肉塊は、取り込んだ人数が少ないほど動きは早く、逆に多いほど動きは遅くなる。
彼はそのシステムを利用した。誰が先に犠牲になるか――問題なのは、その順番なのだ。
逃げ切れないのなら、動きを遅くすればいい。逃げ切れるほどの速度まで肉塊を大きくすれば――自分が捕まる前に、肉塊に一定の人数を取り込ませれば――。
そして、彼はやり遂げた。倫理に
残ったのは、國守と相馬の二人だけとなった。
七人分の重量を誇る肉塊は、ドアを軽々と突き破った。だが速度は大幅に低下、逃げ回る余裕は十分にある。
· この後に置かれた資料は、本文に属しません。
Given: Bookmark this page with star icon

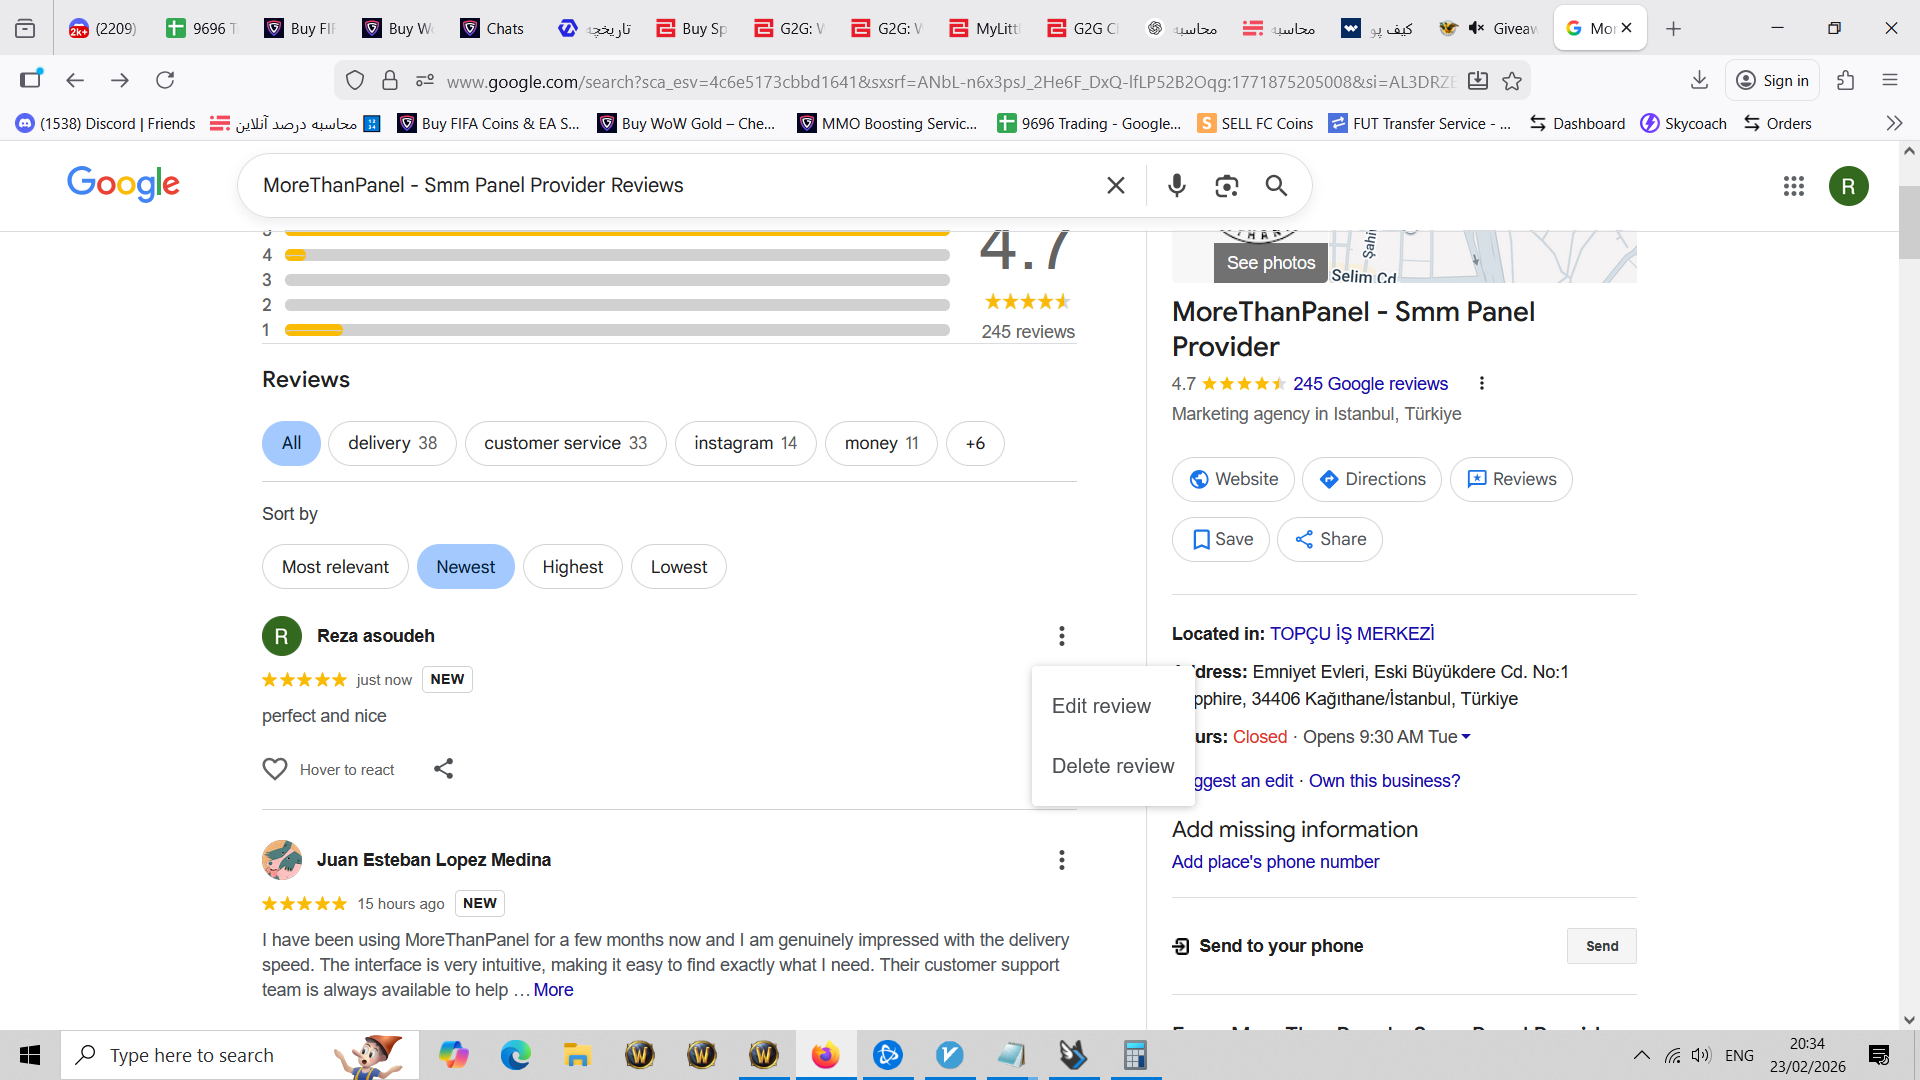Looking at the screenshot, I should [1512, 81].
これ以上の犠牲は必要なかった。いまなら肉塊をこのフロアから排除するのも難しくないだろう。
それでもなお、國守は全員を肉塊に変えた。相馬美弥までも。
彼女は溶けるようにして、塊の中へと静かに形を消した。その端正な顔立ちは影も形もなく分解され、僅かに残った生前の面影と云えば、肉塊から突き出る白くか細い両腕だけだった。
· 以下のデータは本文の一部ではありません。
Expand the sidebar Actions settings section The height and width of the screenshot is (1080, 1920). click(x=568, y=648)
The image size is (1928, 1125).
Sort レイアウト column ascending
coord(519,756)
彼女を手にかけるつもりは毛頭なかった。あのグロテスクな怪物から彼女だけは守り抜く。彼はそう心に誓っていた。彼女だけは――。
にも拘らず彼がそうしたのは、恐怖に駆られてのことだった。行為の一部始終を目撃していた相馬の、あの突き刺すような視線。彼女が彼に向ける視線は、あの醜悪な化け物に向けるそれとまったくもって同じだった。
彼にはそれが堪らなかった。怖くて怖くて堪らなかったのだ。
八人を吸収した肉塊は、鈍化したとはいえ動きを止める気配はなく、國守に息つく暇を与えない。片や彼の体力は限界に達しようとしていた。両者の距離はじわりじわりと縮まる一方である。
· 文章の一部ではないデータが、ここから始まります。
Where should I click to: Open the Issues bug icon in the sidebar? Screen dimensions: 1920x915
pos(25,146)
ほどなくして、彼はとうとう実験準備室の窓際に追い詰められた。その背に化け物の手が掛かろうとした、まさにその瞬間――。
彼は勢いよく真上に飛び上がった。肉塊の、相馬のものと思しき華奢な手が虚空を切り、勢いそのままに窓をぶち破る。
肉塊は近くの人間を無差別に襲う。その機械的な行動パターンに知性が介在しているとは考えにくい。國守はその特性を利用し、外へ落ちるよう誘導したのだ。
割れた窓から見下ろすと、その分厚い脂肪がクッションになったのか、肉塊は何事もなかったかのように、もぞもぞと動き出した。
長く過酷な一夜が明け、柔らかい陽の光が研究棟を包み込む。
構内は前日の混乱が嘘のようにがらんどうだった。肉塊は周囲の人間をあらかた取り込み尽くし、生存者を求めてどこかへ移動したのだろうか。
國守の考えが正しければ、時間が経つに連れて肉塊の危険度は下がり、生存率は上がる。外の危険性も幾分か下がっているだろう。ここを出て生き延びる道を探さなければ――。